In the data below, restate exactly the lines from the one with "Task: Click the MA20 indicator label" to the final line, both included, but not the pictures.

Dataset entries:
◇ ◇ ◇ ◇ ◇ ◇ ◇

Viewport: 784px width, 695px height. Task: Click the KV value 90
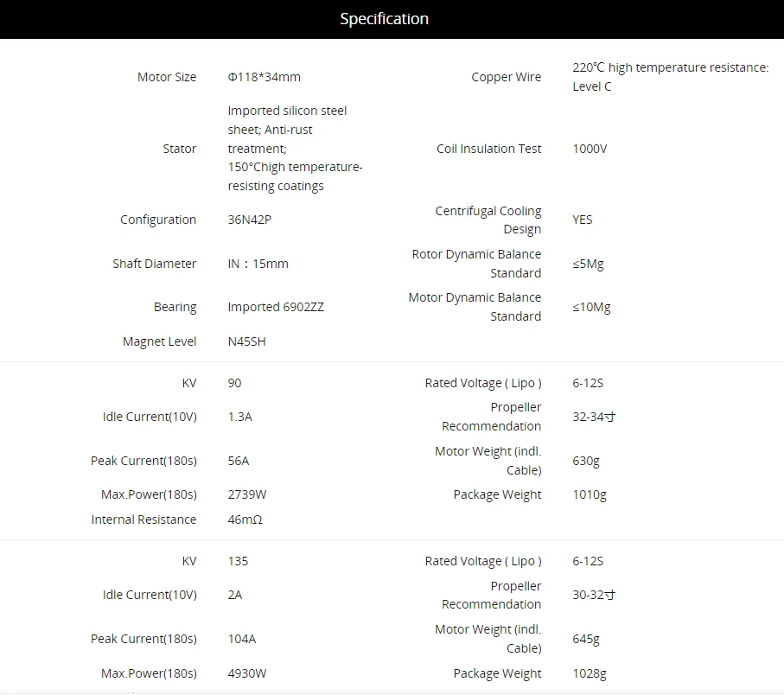point(235,383)
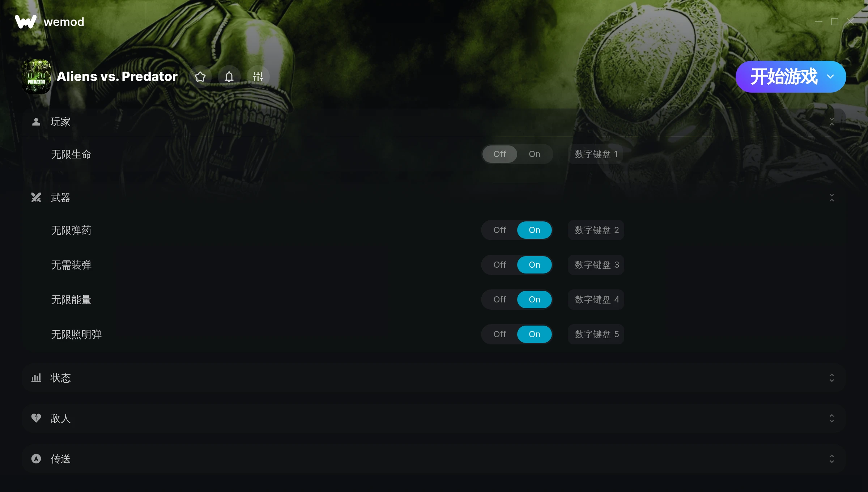Viewport: 868px width, 492px height.
Task: Click the 状态 stats bar-chart icon
Action: [36, 378]
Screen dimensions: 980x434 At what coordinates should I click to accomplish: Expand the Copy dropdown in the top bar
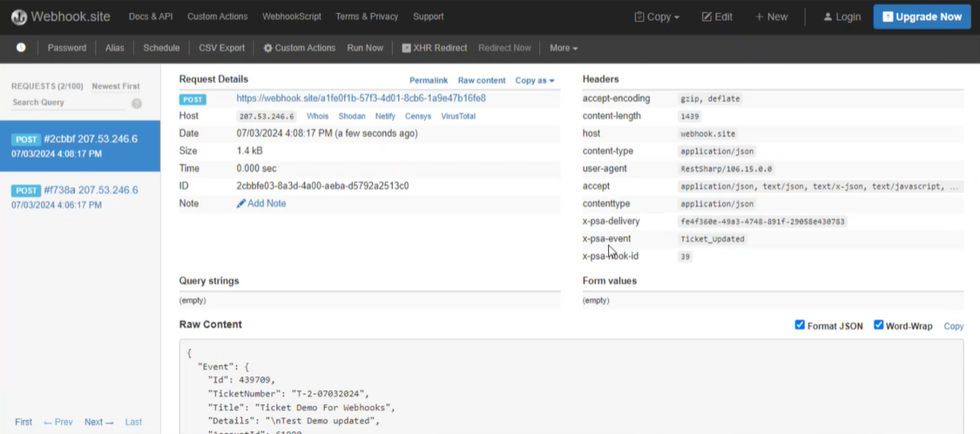tap(657, 17)
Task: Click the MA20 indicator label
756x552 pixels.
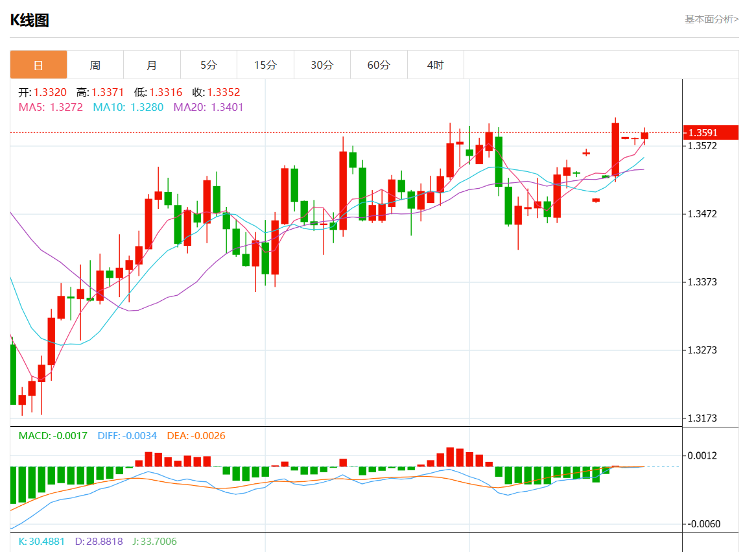Action: point(208,107)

◇ ◇ ◇ ◇ ◇ ◇ ◇

(SOLUTION)
Task: Click the MA20 indicator label
756x552 pixels.
Action: point(208,107)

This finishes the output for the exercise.